The disconnect I felt from him at times was physically and emotionally draining for me, because there were times when I felt like I didn’t know the person sitting next to me. It wasn’t Mac. I would be talking to him and he would be trying really hard to listen, and I would say something later about that conversation we would have and he would not remember it at all.

I used to date someone who had suffered similarly from playing football in high school. We actually went to high school together but we didn’t know each other at the time, meeting later in life. After a few weeks of us talking, he awkwardly asked me if we had been friends in high school. Taken aback, I reminded him (or so I thought) that we hadn’t known each other. Little did I know that his memories of high school had become almost entirely unreliable/non-existent due to his injuries.

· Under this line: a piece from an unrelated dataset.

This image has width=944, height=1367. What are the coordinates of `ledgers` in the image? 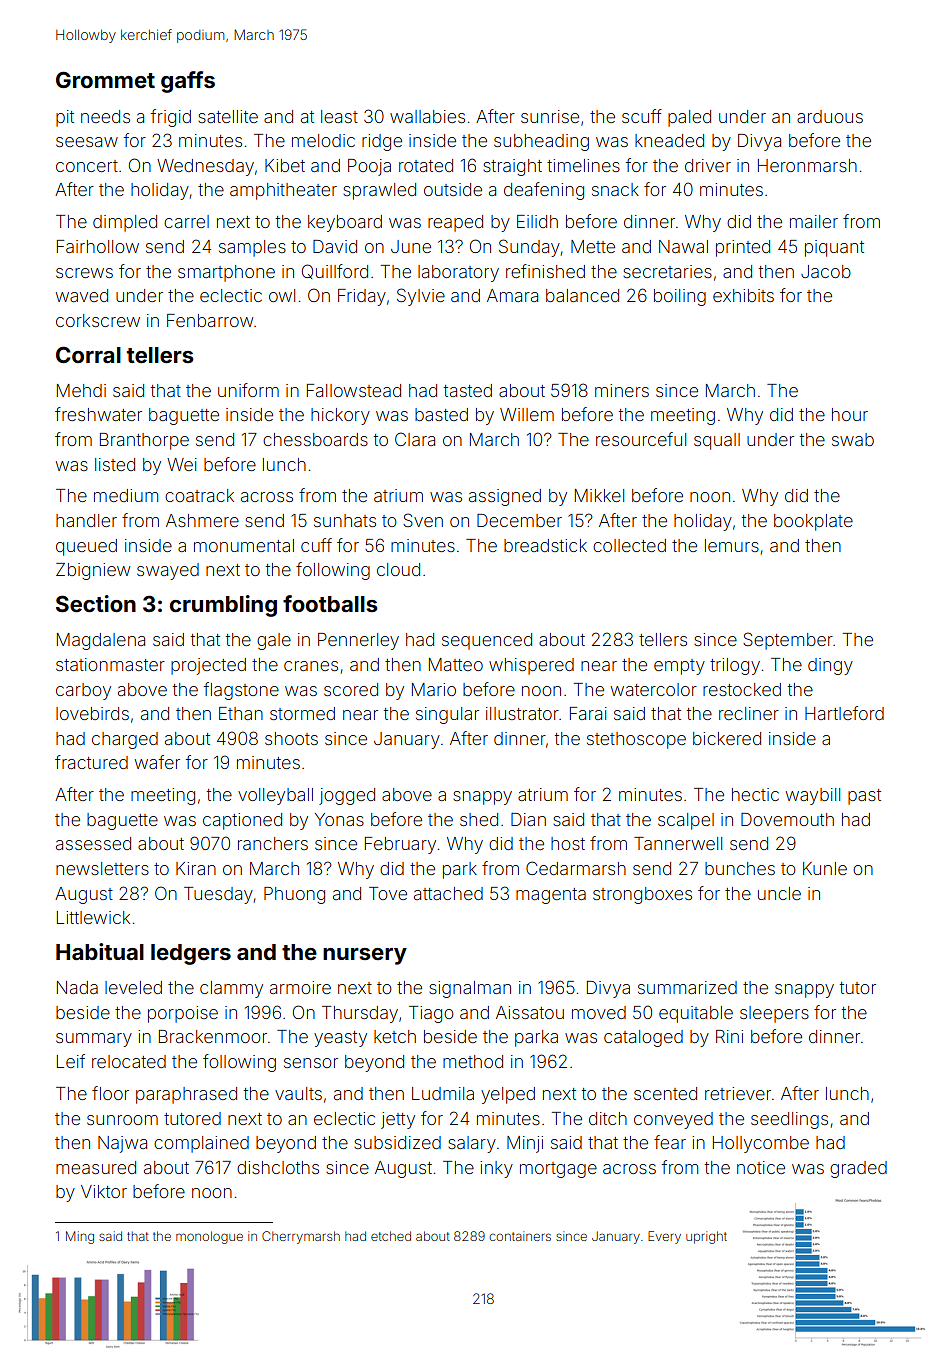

I bring all of this up to discuss the long-term impact of Williamson’s brief return to the club this year, in which he pushed publicly for the mounds to be moved after this season, citing both his own injury and the injury to Steven Duggar. Wondering just how bad it needed to get before action was taken. The organization seemed to be leaning in that direction, and it was confirmed this week that they will in fact be moving the bullpen mounds.

I know that a lot of people are unhappy about this, and I get the sentimental reasons for this. Wanting to be able to watch pitchers and catchers warm up, see relievers in the dugout with the rest of the team, and just plain aversion to change.

But I would ask people to view it in the context with which it is being done and consider that removing an unnecessary obstacle from the field could save future players months and possibly years of misery. In that context, I’d like to think we could all agree that it’s worth it.